Quello che resta non rappresenta mai l’intenzione del suo creatore. La forma compiuta e l’immortalità sono lo scopo perseguito, ma di rado, molto di rado, qualcosa resterà davvero.
Restano i palazzi, le sculture, i dipinti e
gli oggetti, i libri pubblicati. Dei libri non finiti, delle cancellazioni,
verremo a conoscenza solo se l’autore avrà pubblicato altro e il suo archivio
sarà, così, di interesse comune.
Le storie che noi siamo cercano, giorno dopo
giorno, di trovare una direzione e un senso. Viene prima la direzione, l’orizzonte,
la stella polare. Il senso, in tutti i sensi, viene dopo ed è frutto della
retrospettiva, dello sguardo all’indietro che fu la rovina di Euridice e la
gloria di Orfeo. Non scriviamo mai del dolore che stiamo provando, perché l’atto
dello scrivere ha già strappato all’oblio quel che abbiamo sentito.
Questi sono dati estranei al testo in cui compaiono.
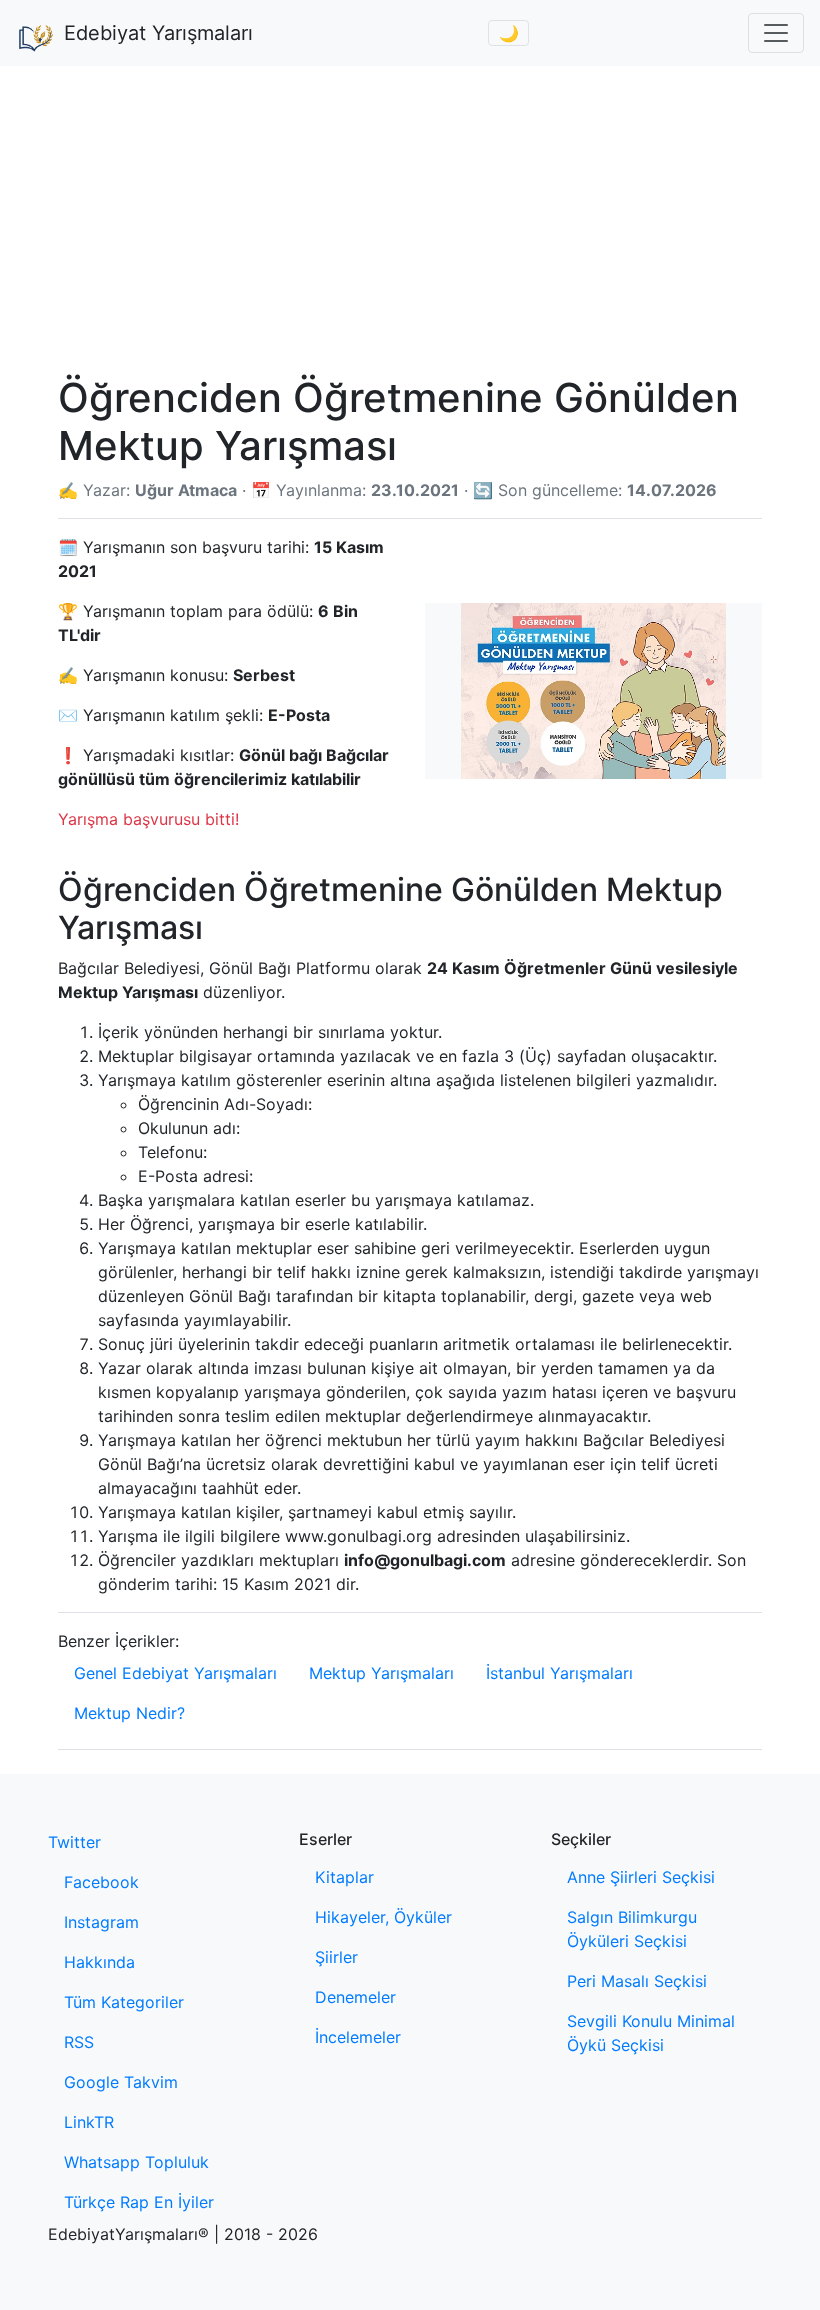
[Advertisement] (410, 216)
La scrittura muta la percezione del dolore e
di ogni ricordo, perché interviene e cesella su ogni istante e offre quella
luce e la sua ombra alla nostra tessitura. Negli intrecci non ancora terminati
volano le rondini che stanno tornando e così vediamo che ogni cammino non è che
un ritorno, una brace accesa sotto le ceneri.
Invocazione
alla rondine
Apri le ali e segui il vento,
non temere le nuvole, non
tornare indietro, segui ogni
istinto che ti arrovella nel
sangue, segui il caldo che
ti chiama ad alta voce e
ripara il nido, accogli la tua
prole e sii pronta quando
l’estate chiederà il tributo
e l’autunno accorcerà ogni
fiamma e un’altra estate
ti chiamerà al riposo, oltre
quel mare che per noi è
solo un sentimento.
Sono giorni che sto scrutando il cielo, ma le
rondini non sono tornate. È ancora troppo fredda la stagione e corta la luce. Se
non possono scrivere i nostri cieli, le rondini non torneranno, non ancora. Io ripongo
la pagina bianca e aspetto.
Oggi è giovedì 25 marzo del secondo anno
senza Carnevale, Invocazione alla rondine
l’ho scritta per questa Cronaca 382.